INCREDIBILE: IL PIÙ RICCO AVVOCATO PENALISTA D’ITALIA HA FATTO UNA LEGGE CHE ACCELERA LA PRESCRIZIONE E BRUCIA I PROCESSI

Liana Milella per "la Repubblica"

Roulette in Cassazione per la legge anti-corrotti. La metà dei processi per concussione esaminati in quattro mesi "morti" per prescrizione, molti rinviati al giudice di merito per ridefinire il reato. Un lavoro interpretativo che, come scrivono gli stessi giudici, sta sfiancando e dividendo gli ermellini della sesta sezione penale, quella che ha in carico i processi di concussione. La parola definitiva rinviata alle sezioni unite sulle quali incombe anche la nomina del nuovo primo presidente del palazzaccio di piazza Cavour.

L'ex Guardasigilli Paola Severino ha difeso la sua legge fino all'ultimo momento. Ha citato proprio la Suprema corte come giudice di ultima istanza da cui, a suo dire, stavano arrivando delle conferme. Ma adesso, in bella evidenza da giovedì sera sul sito web del palazzaccio di piazza Cavour, una densa relazione di 19 pagine mette in chiaro all'opposto l'esplodere di serie difficoltà interpretative, di dubbi e di contraddizioni, di complicati distinguo giuridici che fanno della legge anti-corruzione un inestricabile guazzabuglio.

Scritta in "giuridichese" stretto, destinata ai colleghi come «orientamento di giurisprudenza », firmata da Giorgio Fidelbo, vice direttore del Massimario per la sezione penale, e materialmente scritta da Raffaele Cantone, l'ex pubblico ministero anticamorra che adesso lavora a Roma, la relazione è destinata a riaprire le polemiche mai sopite sulla legge. Su due fronti ben precisi, uno squisitamente giudiziario riguarda i futuri processi di Berlusconi e in particolare Ruby, l'altro è politico. Il governo Letta e il nuovo Guardasigilli Anna Maria Cancellieri dovranno chiedersi a questo punto se la legge, nella parte in cui la vecchia concussione viene "spacchettata" in due distinti reati, concussione per costrizione e corruzione per induzione, non vada rapidamente rivista.
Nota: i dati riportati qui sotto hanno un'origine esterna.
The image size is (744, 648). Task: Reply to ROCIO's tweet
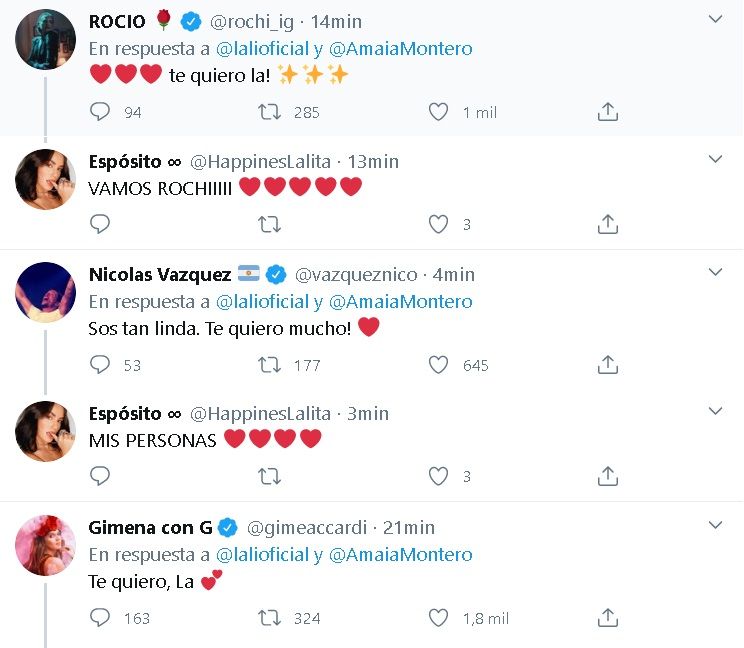99,112
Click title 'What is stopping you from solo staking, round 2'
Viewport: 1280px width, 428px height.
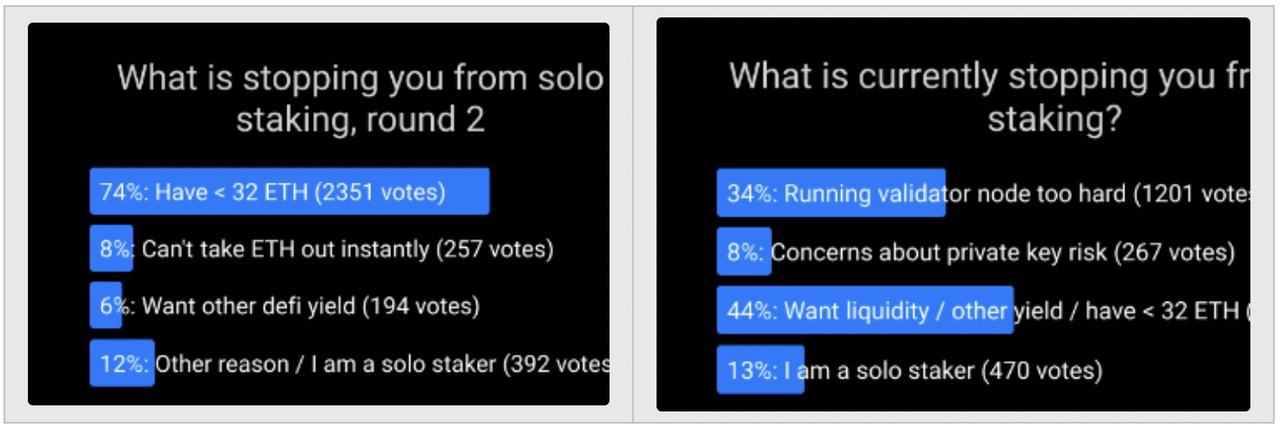361,98
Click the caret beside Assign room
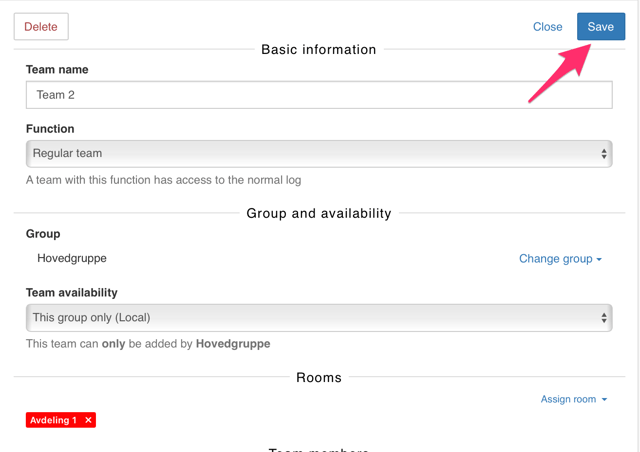The width and height of the screenshot is (640, 452). coord(604,400)
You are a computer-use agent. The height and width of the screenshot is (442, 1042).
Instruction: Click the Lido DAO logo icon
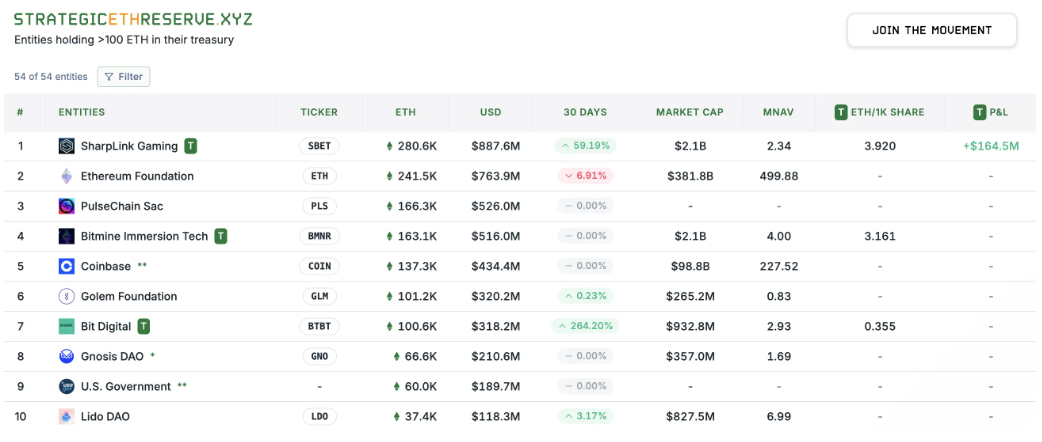67,416
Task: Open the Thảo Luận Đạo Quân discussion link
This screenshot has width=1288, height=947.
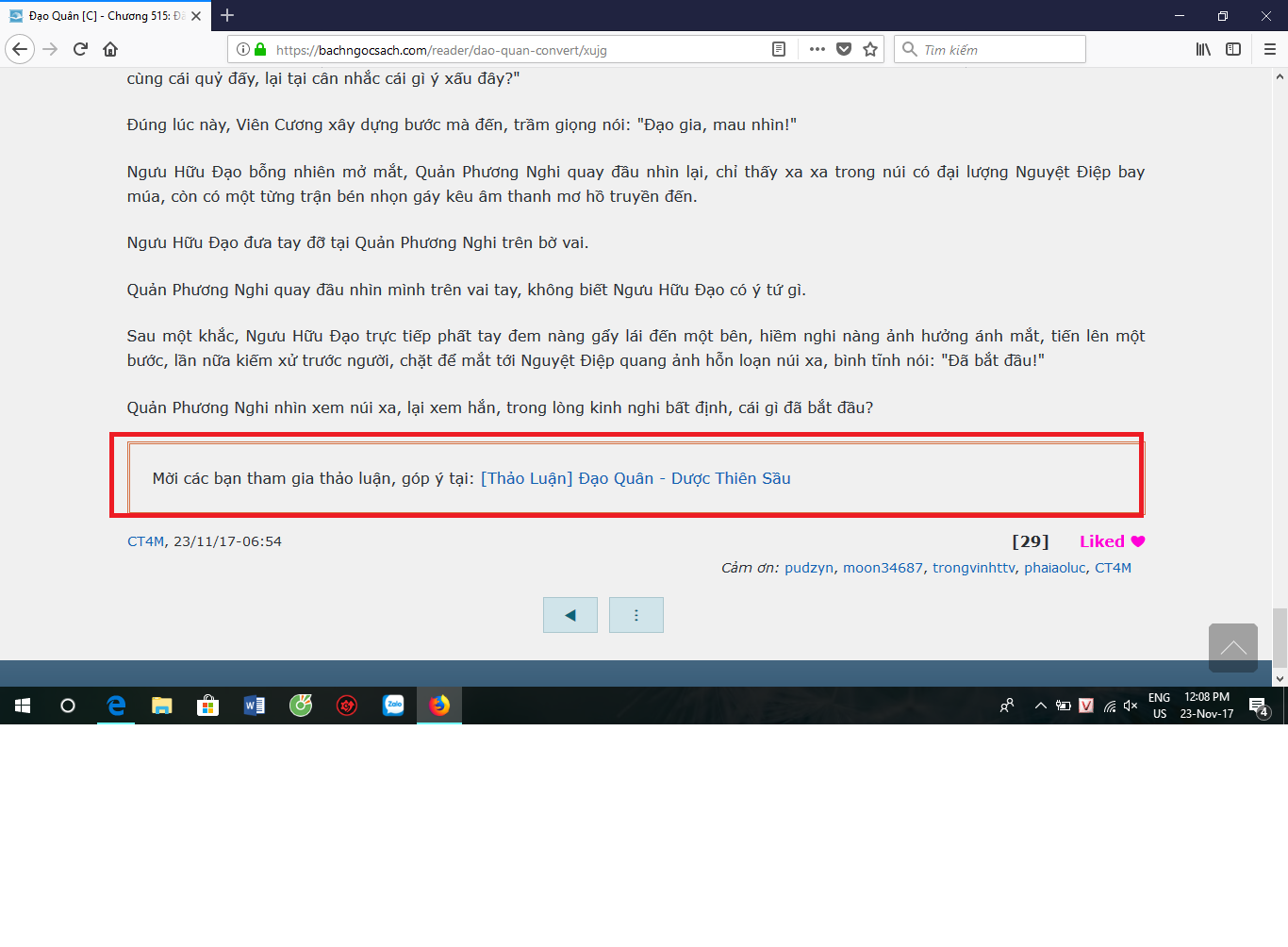Action: tap(636, 478)
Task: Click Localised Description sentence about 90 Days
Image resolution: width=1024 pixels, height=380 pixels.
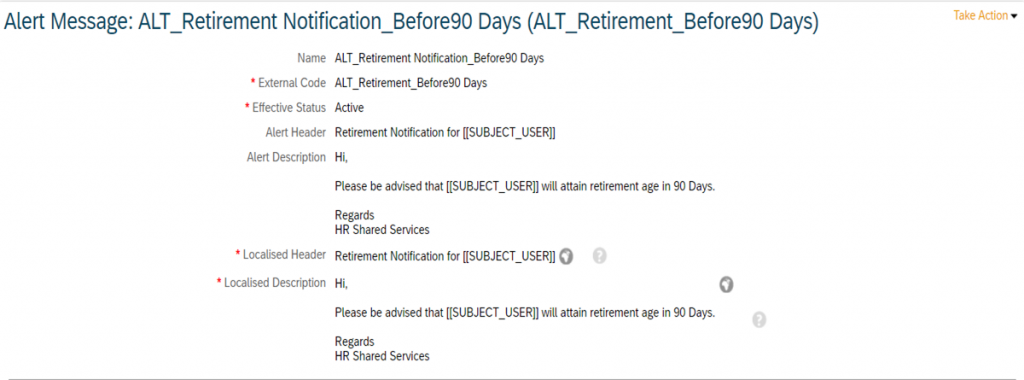Action: 525,312
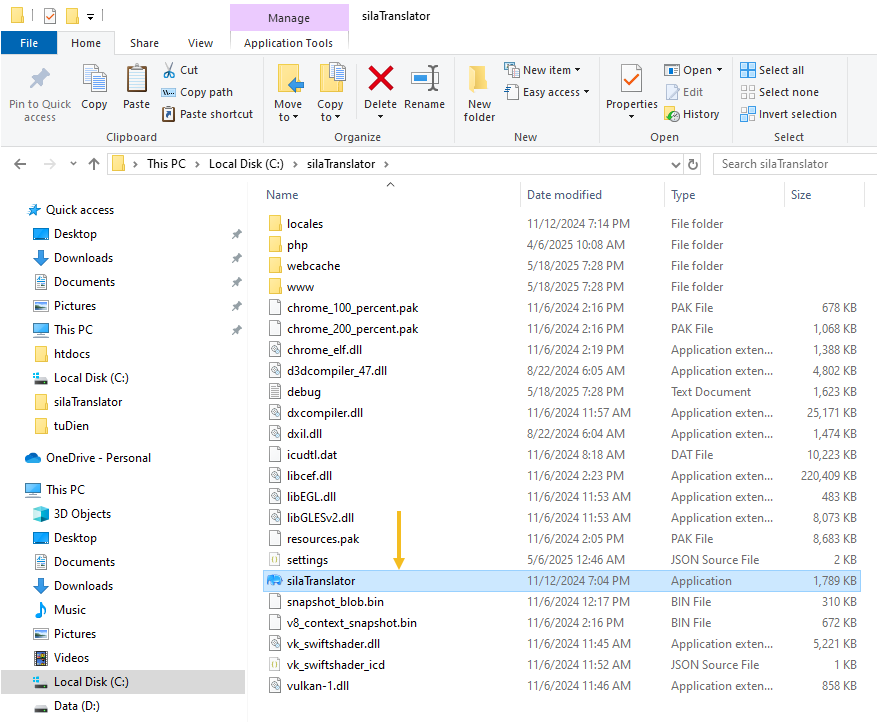Click Invert selection button
Image resolution: width=877 pixels, height=722 pixels.
788,114
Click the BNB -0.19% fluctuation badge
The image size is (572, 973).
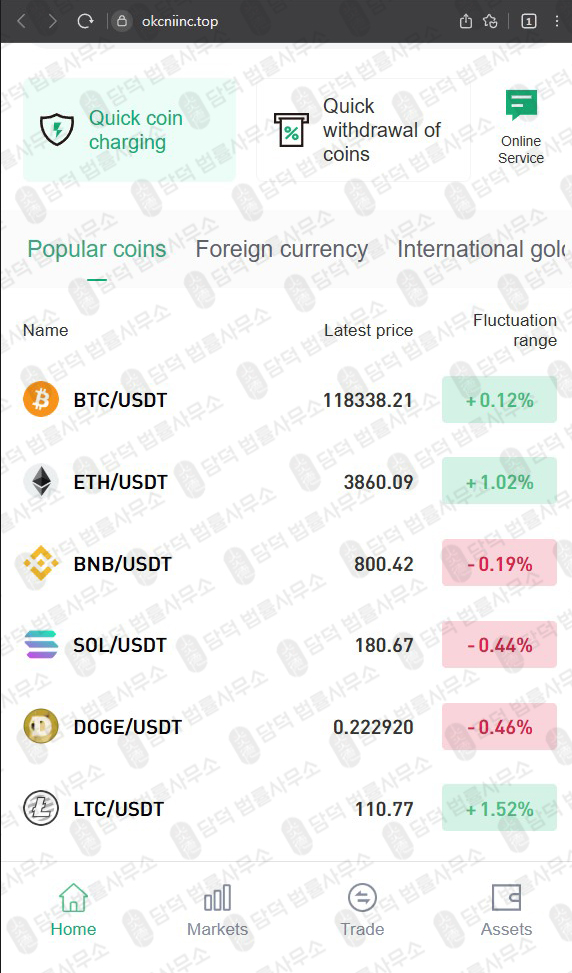[499, 563]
Prima di dar conto dei dubbi della Cassazione, una premessa è d'obbligo. Anche se sulla concussione si dovesse fare marcia indietro - i magistrati della Corte non lo scrivono perché il testo non è "politico" bensì una sofisticata analisi giuridica, ma è evidente che una simile soluzione sarebbe per loro la via più razionale e auspicabile da seguire - dev'essere chiaro che tutti i reati commessi fino all'entrata in vigore della legge e finché essa resta in piedi usufruiranno comunque di quelle norme in quanto più favorevoli. Nonché dei vantaggi che esse comportano, prescrizione più breve per l'induzione (dieci anni anziché 15) e anche una pena minore, da 3 a 8 anni, anziché da 4 a 12.

S'era capito da subito che il passo di dividere la concussione era controverso. Foriero di prescrizioni. A cominciare da quella, già avvenuta, per il processo Penati a Monza. Foriero soprattutto di squassare i processi, come nel caso della concussione contestata a Berlusconi per il caso Ruby (la telefonata in questura al funzionario Ostuni per liberare la ragazza), per la semplice ragione che il delitto originario non era più lo stesso.

Su questo lavoro macchinoso e certosino si sono esercitati i supremi giudici. La relazione che ne dà conto è un percorso di guerra. Superato, tranne che in un caso, il problema della cosiddetta "continuità normativa", che è stata riconosciuta, la riffa parte quando, processo per processo, i giudici devono stabilire se si tratta di concussione, se di estorsione, se di induzione, e di che tipo di induzione si tratta. Si moltiplicano gli orientamenti, al momento la relazione ne indica ben tre differenti.

I dubbi che hanno attraversato la discussione della legge e che avrebbero potuto ben essere presi in considerazione si ripresentano ingigantiti dai processi messi in crisi e dai giudici posti in difficoltà. «Questa legge è un gran casino» è la frase ripetuta più di frequente nei corridoi della Corte. Ci si chiede perché la concussione sia stata spacchettata visto che le raccomandazioni dell'Ocse e del gruppo Greco non solo non erano vincolanti proprio in quanto semplici raccomandazioni e soprattutto perché si riferivano solo alla corruzione internazionale.

Ma la preoccupazione più forte riguarda il destino stesso delle indagini sulla corruzione. Lo "spacchettamento" ha figliato la possibile incriminazione per la vittima del reato, per l'imprenditore vessato, colui che finora, proprio per liberarsi del suo predatore decideva di parlare. Adesso rischia fino a tre anni di pena. E questo potrebbe spingerlo a non parlare più, perché non ha più vantaggio a farlo.

C'è scritto nella relazione: «Non si è proceduto a una scissione pura e semplice, nella concussione è "scomparso" il riferimento come possibile soggetto attivo del reato dell'incaricato di pubblico servizio; nell'induzione è "apparsa" la punibilità di quella che, fino al 28 novembre 2012, era soltanto la parte offesa del delitto». A interpretare il desiderio non scritto delle supreme toghe parrebbe di capire che tornerebbero volentieri indietro alla vecchia concussione o almeno si augurano che sia cancellata la pena per la vittima.